Es común que los cambios hormonales que ocurren a lo largo del ciclo menstrual puedan generar síntomas físicos y emocionales en muchas mujeres; sin embargo, existe una condición llamada Trastorno Disfórico Premenstrual, también conocido como Trastorno Disfórico de la Fase Lútea Tardía que afecta de 3 a 8% de las mujeres (o quizá más), en quienes llega a ser incapacitante y tiene repercusiones sociales, familiares, laborales, de pareja y económicas.

Es un trastorno que semeja mucho los cuadros depresivos sin ser propiamente un Trastorno Depresivo.

Tú puedes haber notado que se manifiesta como :  no te quieres levantar de la cama, no deseas ir al trabajo o a la escuela, peleas con tu pareja o familiares, te aíslas y prefieres evitar los compromisos sociales, no rindes igual en tus actividades cotidianas, etc. Y quizá te habías justificado porque sabías que tu periodo estaba cerca.

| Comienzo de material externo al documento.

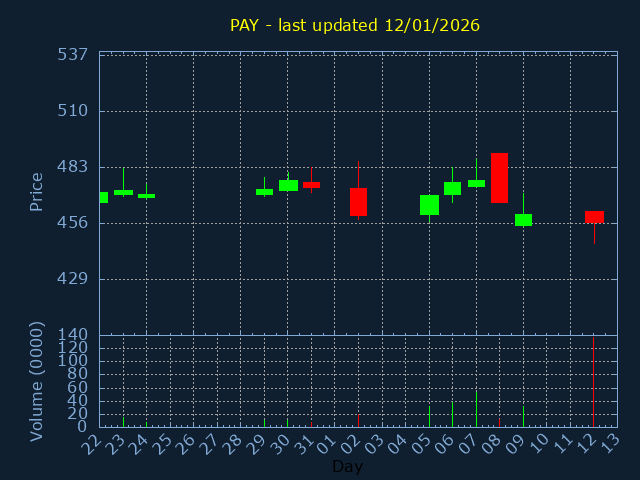Select the small red candlestick on day 31
The image size is (640, 480).
311,185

La mayoría de las mujeres busca tratamiento médico para combatir los síntomas físicos pero muy pocas lo hacen para tratar los síntomas emocionales. En esta época sigue siendo un mito buscar apoyo para los trastornos mentales.

Sin embargo, es importante que el diagnóstico lo realice un médico quien solicitará un diario de síntomas durante al menos dos ciclos menstruales para corroborar que las molestias o síntomas están relacionados con este trastorno.

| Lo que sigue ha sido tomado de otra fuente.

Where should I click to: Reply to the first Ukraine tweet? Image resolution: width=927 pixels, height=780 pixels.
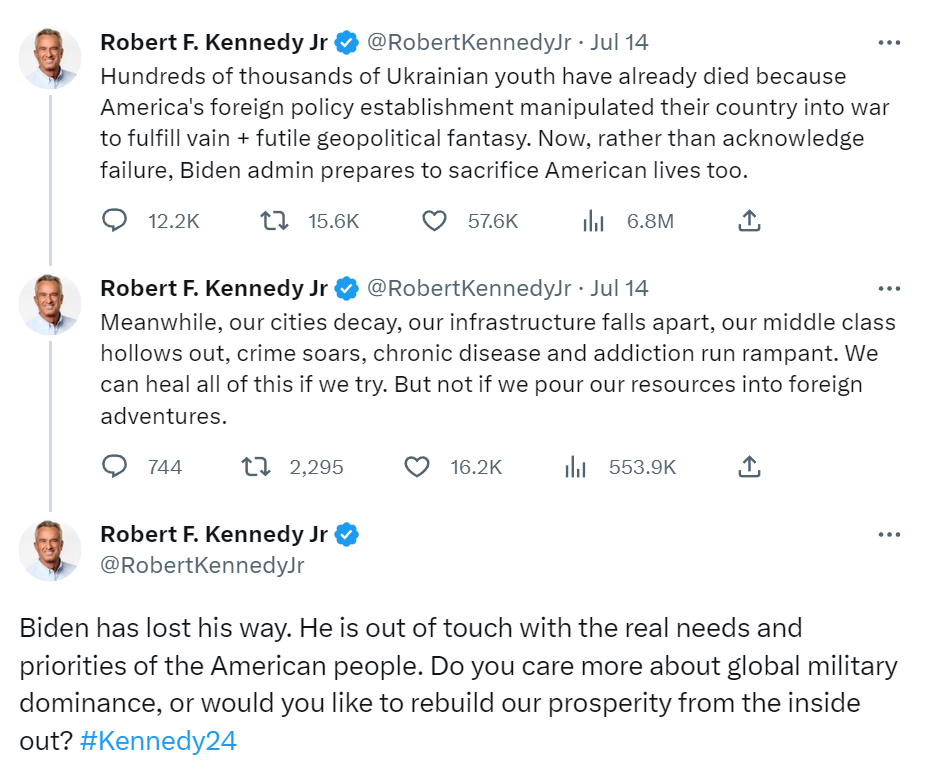pyautogui.click(x=115, y=221)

Es posible que tus amigos o familia, incluso tu pareja o en el trabajo o escuela alguien te haya comentado que te ve apagada o aislada en los días previos a tu periodo. Existen, de hecho, malos chistes o comentarios que señalan “seguro está en sus días” para hacer notar que tu estado de ánimo se modifica.

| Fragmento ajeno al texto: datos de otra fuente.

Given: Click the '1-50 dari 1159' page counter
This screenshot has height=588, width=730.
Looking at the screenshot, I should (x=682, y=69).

Y también puede ser que no hayas buscado atención especializada porque te has dado cuenta de que te sientes emocionalmente diferente pero que tarde o temprano los síntomas van a pasar.

Debes saber que estos cuadros pueden exacerbar o agravar después de un parto, al comenzar o suspender anticonceptivos orales, o en edades mayores. Por lo tanto, es muy importante que, si detectas alteraciones del estado de ánimo asociadas a tu periodo menstrual que están comenzando a afectar tu calidad de vida, tu desempeño laboral, social, familiar o escolar, acudas con tu médico de confianza quien te podrá realizar un diagnóstico adecuado y ofrecer un tratamiento, para que tu calidad de vida no se deteriore.

Tal vez el médico te refiera con otro especialista para que en equipo te apoyen en mejorar las molestias.

Referencia: Norma Pavía Ruiz, Laura Civeira González, Arsenio Rosado Franco. Síndrome disfórico premenstrual de docentes preescolares en Mérida Yucatán. Artículo Original. Ginecol Obstet Mex 2009;77(4):185-90.